EXTRACT TO READ Start Marker
Short Stories, Irish literature, Classics, Modern Fiction, Contemporary Literary Fiction, The Japanese Novel, Post Colonial Asian Fiction, The Legacy of the Austro-Hungarian Empire and quality Historical Novels are Among my Interests








Sunday, June 27, 2010

Diary of a Superfluous Man by Ivan Turgenev

(Diary of a Superfluous Man by Ivan Turgenev (1850-70 pages-read via Dailylit.com)

When I saw that there was going to be a Classics Circuit Tour on the Literature of Imperial Russia I knew I wanted to participate.   (The full schedule for the tour can be found at the link here.)    Last year I read a great book, Flaubert: A Biography by Frederick Brown.     Ivan Turgenev and Gustave Flaubert were very close friends for many years.    Brown sketched out some fascinating background information on Turgenev.   Turgenev  (1818 to 1883) was born in Oryal, Russian, about 360 kilometers southwest of Moscow.    He was born into a family of wealthy landed aristocrats that  owned over 5000 serfs.    Ivan's mother brought great additional wealth to the family.    According to Brown, and verified in other sources, Ivan's mother was abused by her parents and suffered at the hands of Ivan's father through his extreme philandering.    The serfs at this time were little more than slaves and it was common for aristocratic men to take serf mistresses and use any serf woman they desired and Ivan's father enjoyed his prerequisites.   His mother found this deeply humiliating and became an extremely cruel mistress to the serfs under the family control, having them whipped for the most minor offenses.   She also had numerous serfs hung.   I am going to assume here that serf women who were discovered to have been with her husband were subject to very harsh punishments and were considered to be to blame for what happened.    His mother was also abusive to Ivan and his brother, especially after their father died when they were sixteen.     In his early twenties he began to live largely in Western Europe, mostly in Paris.   Turgenev fell madly in love with a beautiful famous opera singer, Pauline Viardot and choose to live in Paris most of the rest of his life to be near her.   It is in Parisian literary salons that Turgenev and Flaubert met.    Turgenev never married, largely because of his love for the married Opera Singer.   He had one child by a serf mistress.   (This was a common more or less accepted practice.)
EXTRACT TO READ End Marker
MATERIAL SUPPLIED Start Marker
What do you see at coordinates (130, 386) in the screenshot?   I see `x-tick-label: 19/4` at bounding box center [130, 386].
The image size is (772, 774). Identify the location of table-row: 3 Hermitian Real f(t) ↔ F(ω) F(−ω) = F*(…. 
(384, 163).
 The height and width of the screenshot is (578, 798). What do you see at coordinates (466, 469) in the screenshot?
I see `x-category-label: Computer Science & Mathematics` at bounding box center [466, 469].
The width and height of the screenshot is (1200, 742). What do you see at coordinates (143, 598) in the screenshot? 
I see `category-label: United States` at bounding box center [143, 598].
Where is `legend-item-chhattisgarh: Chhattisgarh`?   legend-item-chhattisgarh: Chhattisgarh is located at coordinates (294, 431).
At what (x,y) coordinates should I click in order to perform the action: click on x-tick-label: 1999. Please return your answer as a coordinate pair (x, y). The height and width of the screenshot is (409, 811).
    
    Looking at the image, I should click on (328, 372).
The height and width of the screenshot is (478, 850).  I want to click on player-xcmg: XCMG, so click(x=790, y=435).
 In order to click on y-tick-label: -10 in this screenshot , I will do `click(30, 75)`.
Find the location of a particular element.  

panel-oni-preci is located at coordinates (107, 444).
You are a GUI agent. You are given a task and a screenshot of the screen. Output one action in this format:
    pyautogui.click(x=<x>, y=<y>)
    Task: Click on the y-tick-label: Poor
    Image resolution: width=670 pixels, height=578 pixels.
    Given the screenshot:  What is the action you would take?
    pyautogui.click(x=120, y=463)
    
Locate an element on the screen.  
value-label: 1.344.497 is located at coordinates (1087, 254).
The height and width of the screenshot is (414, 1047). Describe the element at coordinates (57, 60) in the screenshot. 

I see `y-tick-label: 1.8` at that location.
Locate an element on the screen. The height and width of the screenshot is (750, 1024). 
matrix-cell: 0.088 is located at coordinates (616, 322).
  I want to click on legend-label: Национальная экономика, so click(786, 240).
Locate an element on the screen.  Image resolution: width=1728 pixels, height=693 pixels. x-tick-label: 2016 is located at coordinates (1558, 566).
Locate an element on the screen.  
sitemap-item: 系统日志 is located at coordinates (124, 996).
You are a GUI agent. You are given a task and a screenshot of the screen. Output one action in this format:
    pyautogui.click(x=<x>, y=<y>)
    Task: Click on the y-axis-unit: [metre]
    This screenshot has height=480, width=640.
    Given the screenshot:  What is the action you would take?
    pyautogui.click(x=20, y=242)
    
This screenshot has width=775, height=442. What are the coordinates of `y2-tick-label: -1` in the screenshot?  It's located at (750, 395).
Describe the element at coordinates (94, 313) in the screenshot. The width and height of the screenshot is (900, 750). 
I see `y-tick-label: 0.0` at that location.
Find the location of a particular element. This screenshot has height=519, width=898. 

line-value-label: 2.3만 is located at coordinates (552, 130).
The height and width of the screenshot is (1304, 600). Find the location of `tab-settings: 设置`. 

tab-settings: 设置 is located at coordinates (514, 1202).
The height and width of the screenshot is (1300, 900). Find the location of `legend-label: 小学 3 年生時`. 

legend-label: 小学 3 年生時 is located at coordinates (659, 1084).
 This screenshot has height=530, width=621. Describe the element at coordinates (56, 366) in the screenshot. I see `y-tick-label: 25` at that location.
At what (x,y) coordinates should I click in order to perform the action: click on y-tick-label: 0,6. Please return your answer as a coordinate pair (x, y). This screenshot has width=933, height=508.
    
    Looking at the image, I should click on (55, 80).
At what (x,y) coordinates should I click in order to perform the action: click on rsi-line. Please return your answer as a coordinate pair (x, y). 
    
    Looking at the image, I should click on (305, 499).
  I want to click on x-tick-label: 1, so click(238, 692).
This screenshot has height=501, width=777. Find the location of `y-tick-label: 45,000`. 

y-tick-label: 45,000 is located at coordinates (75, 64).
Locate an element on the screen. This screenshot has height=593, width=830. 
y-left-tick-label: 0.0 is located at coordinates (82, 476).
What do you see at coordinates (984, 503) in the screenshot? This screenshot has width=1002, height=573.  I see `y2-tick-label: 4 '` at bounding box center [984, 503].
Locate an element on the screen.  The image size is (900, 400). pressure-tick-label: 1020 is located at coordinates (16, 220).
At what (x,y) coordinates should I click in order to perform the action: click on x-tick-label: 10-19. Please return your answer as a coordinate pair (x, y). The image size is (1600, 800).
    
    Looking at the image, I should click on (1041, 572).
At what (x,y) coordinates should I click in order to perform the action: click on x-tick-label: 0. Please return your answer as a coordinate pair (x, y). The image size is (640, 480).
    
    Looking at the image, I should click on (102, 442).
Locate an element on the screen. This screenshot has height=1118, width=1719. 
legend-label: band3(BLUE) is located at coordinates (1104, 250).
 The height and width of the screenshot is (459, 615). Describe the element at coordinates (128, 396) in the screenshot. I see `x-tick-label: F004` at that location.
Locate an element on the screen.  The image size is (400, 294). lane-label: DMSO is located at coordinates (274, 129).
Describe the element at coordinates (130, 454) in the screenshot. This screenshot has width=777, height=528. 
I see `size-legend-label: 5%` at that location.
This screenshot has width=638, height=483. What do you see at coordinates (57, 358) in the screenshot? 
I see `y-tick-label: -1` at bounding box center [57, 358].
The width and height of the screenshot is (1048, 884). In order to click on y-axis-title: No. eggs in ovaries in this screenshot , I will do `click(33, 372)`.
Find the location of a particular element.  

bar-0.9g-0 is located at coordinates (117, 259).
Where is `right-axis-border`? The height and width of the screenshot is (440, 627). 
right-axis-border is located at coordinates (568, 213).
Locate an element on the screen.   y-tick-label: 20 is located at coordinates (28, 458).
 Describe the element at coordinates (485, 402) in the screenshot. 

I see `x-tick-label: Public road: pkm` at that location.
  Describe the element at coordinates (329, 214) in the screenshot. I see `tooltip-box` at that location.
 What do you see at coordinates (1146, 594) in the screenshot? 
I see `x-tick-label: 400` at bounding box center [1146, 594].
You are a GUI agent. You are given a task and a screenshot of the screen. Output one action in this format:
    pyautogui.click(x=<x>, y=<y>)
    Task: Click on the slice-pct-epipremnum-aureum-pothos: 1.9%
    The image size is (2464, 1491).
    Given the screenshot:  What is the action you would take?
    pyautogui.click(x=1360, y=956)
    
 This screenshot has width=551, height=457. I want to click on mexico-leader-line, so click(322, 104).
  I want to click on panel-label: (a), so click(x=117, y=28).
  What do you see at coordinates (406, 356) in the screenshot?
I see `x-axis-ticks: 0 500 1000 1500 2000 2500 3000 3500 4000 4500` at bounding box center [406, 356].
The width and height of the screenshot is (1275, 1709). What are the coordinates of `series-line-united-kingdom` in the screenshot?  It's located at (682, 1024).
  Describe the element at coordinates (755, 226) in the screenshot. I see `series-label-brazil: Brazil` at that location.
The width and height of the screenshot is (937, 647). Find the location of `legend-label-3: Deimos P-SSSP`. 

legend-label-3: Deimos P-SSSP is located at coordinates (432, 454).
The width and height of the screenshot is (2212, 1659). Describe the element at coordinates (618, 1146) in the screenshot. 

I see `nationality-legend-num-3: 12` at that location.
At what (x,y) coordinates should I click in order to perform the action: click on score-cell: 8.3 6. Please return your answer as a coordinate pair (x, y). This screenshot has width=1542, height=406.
MATERIAL SUPPLIED End Marker
_SET OF TASKS_
a – Please print the part of the Turgenev post between "Short Stories, Irish" and "pages-read via Dailylit.com)", inclusive.
b – Output the lines of the entries between the lines holding "is (1600, 800)." and "Looking at the image, I should click on (1041, 572).", inclusive.

_SOLVED TASKS_
a –
Short Stories, Irish literature, Classics, Modern Fiction, Contemporary Literary Fiction, The Japanese Novel, Post Colonial Asian Fiction, The Legacy of the Austro-Hungarian Empire and quality Historical Novels are Among my Interests








Sunday, June 27, 2010

Diary of a Superfluous Man by Ivan Turgenev

(Diary of a Superfluous Man by Ivan Turgenev (1850-70 pages-read via Dailylit.com)

b –
At what (x,y) coordinates should I click in order to perform the action: click on x-tick-label: 10-19. Please return your answer as a coordinate pair (x, y). The image size is (1600, 800).
    
    Looking at the image, I should click on (1041, 572).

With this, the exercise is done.